UT rejects funding from group linked to Chinese Communists
- The University of Texas has decided to reject funding that a group linked to the Chinese Communist Party had offered to donate for UT's new China Policy Center.
- Sen. Ted Cruz recently sent a letter to UT President Gregory Fenves warning that the China United States Exchange Foundation is suspected of having ties to the Chinese government's foreign influence-peddling operations.
The University of Texas at Austin will not be accepting funds from a group that has suspected ties to the Communist Party in China.
According to an op-ed published by The Washington Post on Sunday, the decision to reject the funding from China United States Exchange Foundation (CUSEF) was made after a high-level investigation and a letter from Texas Sen. Ted Cruz (R) expressing concerns about the proposed donation.
The funding was originally intended to go toward the school’s new interdisciplinary China Policy Center, which is part of UT’s LBJ School of Public Affairs, before being blocked by university President Gregory Fenves.
On January 2, Cruz penned a letter to Fenves expressing his “concern over the potential for Chinese governmental access to UT-Austin’s education system, which may lead to undue foreign influence and exploitation.”
Both the Chinese group and its leader, Tung Chee-hwa, were suspected of having strong ties to the Communist Party branch that is tasked with influence operations abroad. The connection quickly raised eyebrows among several university officials after the China Policy Center’s Executive Director David Firestein, who is a former foreign service officer, proposed to fund the project through CUSEF.
According to the Post, Fenves then launched an investigation into the matter that lasted for several weeks, with experts probing the risks of accepting the Chinese group’s money to fund the initiative.
“Under the direction of Xi Jinping, the PRC and the CCP have initiated information operations throughout the entire world, most recently in Australia, Latin America, and the United States,” Cruz wrote in his letter to Fenves. “The PRC aims to gradually establish influence in policy debates abroad by shaping Americans’ perception of China.”

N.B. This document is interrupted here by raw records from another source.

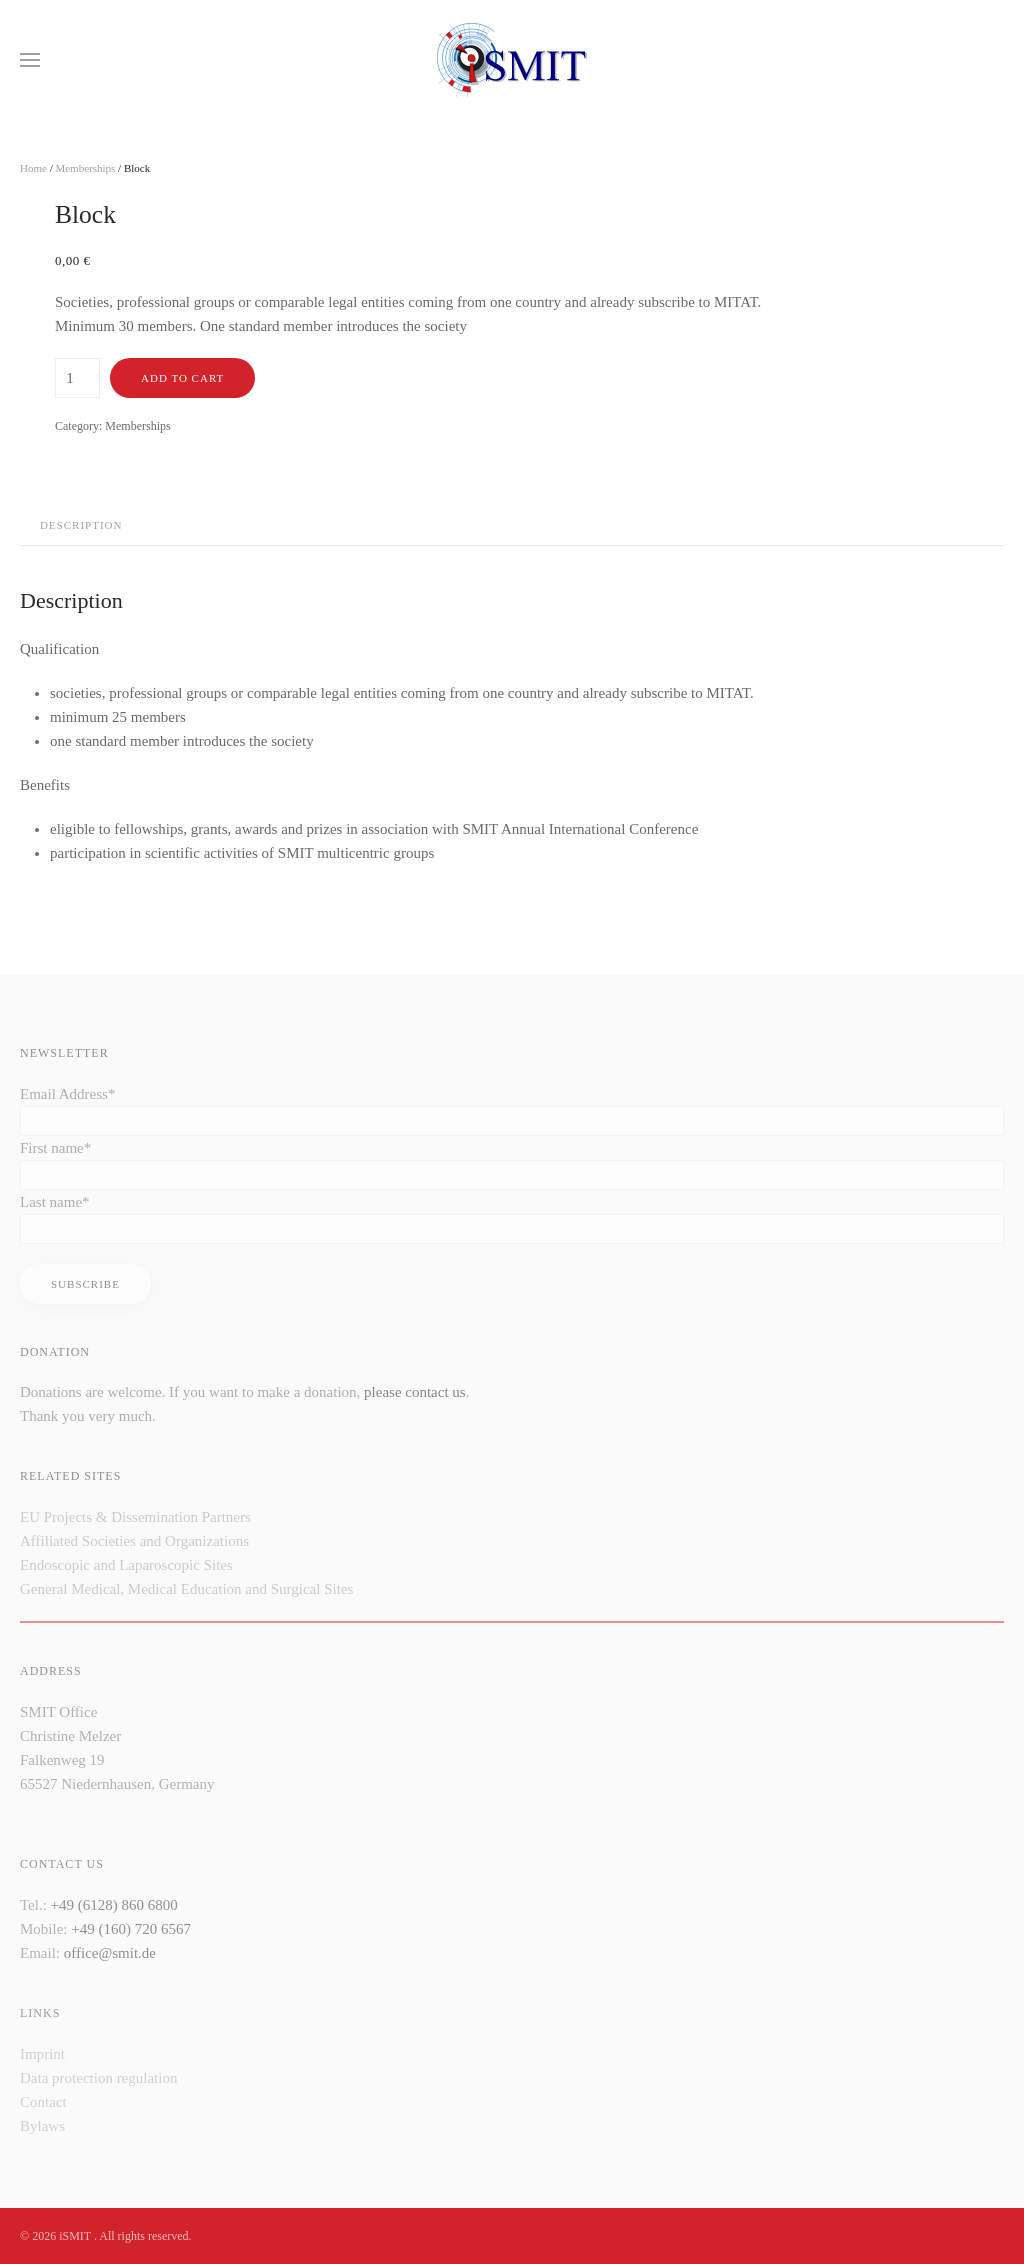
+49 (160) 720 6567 (131, 1929)
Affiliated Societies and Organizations (134, 1541)
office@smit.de (110, 1953)
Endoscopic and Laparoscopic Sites (126, 1565)
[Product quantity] (77, 378)
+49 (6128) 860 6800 (114, 1905)
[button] (30, 60)
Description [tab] (81, 525)
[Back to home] (512, 60)
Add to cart (182, 378)
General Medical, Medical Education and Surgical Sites (186, 1589)
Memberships (85, 168)
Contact (43, 2102)
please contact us (415, 1392)
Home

Fenves responded to the lawmaker’s concerns on Friday, outlining the lengthy investigation and assuring Cruz that he already made the call to reject the funding before the Senator’s warning.
“Based on that review, I had decided prior to receiving your letter that the university will not accept programmatic funding from CUSEF,” Fenves assured the senator. “Neither will we accept any funds for travel, student exchanges or other initiatives from the organization.”
Peter Mattis, a former U.S. intelligence analyst and a fellow at the Jamestown Foundation, told the Post that “the party’s united front activities are intended—still described in Maoist terms—to mobilize the party’s friends to strike at the party’s enemies,” adding, “That has no place on a university campus in America.”
A CUSEF official, however, told the publication that the organization is funded by private sponsors who support relations between the two superpowers and does not act as a Chinese government agent.
Sen. Cruz did not immediately respond to Campus Reform’s request for comment.